Monday, January 08, 2007

.Net Framework Clarification on Stacks and Heaps

I was reading through January issue of MSDN on the article "Identify And Prevent Memory Leaks In Managed Code", where (James Kovacs) started discussing stacks and heaps. I and a couple of other co-workers where wondering about more details on what they do and why they are needed.

Stacks: "The stack is where local variables, method parameters, return values, and other temporary values are stored during the execution of an application. A stack is allocated on a per-thread basis and serves as a scratch area for the thread to perform its work. The GC [Garbage Collector] is not responsible for cleaning up the stack because the space on the stack reserved for a method call is automatically cleaned up when a method returns. Note, however, that the GC is aware of references to objects stored on the stack.
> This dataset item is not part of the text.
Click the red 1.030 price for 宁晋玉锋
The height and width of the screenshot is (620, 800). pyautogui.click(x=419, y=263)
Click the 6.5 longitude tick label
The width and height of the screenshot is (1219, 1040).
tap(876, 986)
When an object is instantiated in a method, its reference (a 32-bit or 64-bit integer depending on the platform) is kept on the stack, but the object it-self is stored on the managed heap and is collected by the garbage collector once the variable has gone out of scope."

Unmanaged Heap: "The unmanaged heap is used for runtime data structures, method tables, Microsoft intermediate language (MSIL), JITed code and so forth. Unmanaged code will allocate objects on the unmanaged heap or stack depending on how the object is instantiated. Managed code can allocate unmanaged heap memory directly by calling into unmanaged Win32 APIs or by instantiating COM objects. The CLR itself uses the unmanaged heap extensively for its data structures and code."

Managed Heap: "The managed heap is where managed objects are allocated and it is the domain of the garbage collector. The CLR uses a generational, compacting GC. The GC is generational in that it ages objects as they survive garbage collections; this is a performance enhancement. All versions of the .NET Framework have used three generations, Gen0, Gen1, and Gen2 (from youngest to oldest). The GC is compacting in that it relocates objects on the managed heap to eliminate holes and keep free ememory contiguous. Moving large objects is expensive and therefore the GC allocates them on a separate Large Object Heap, which does not compact."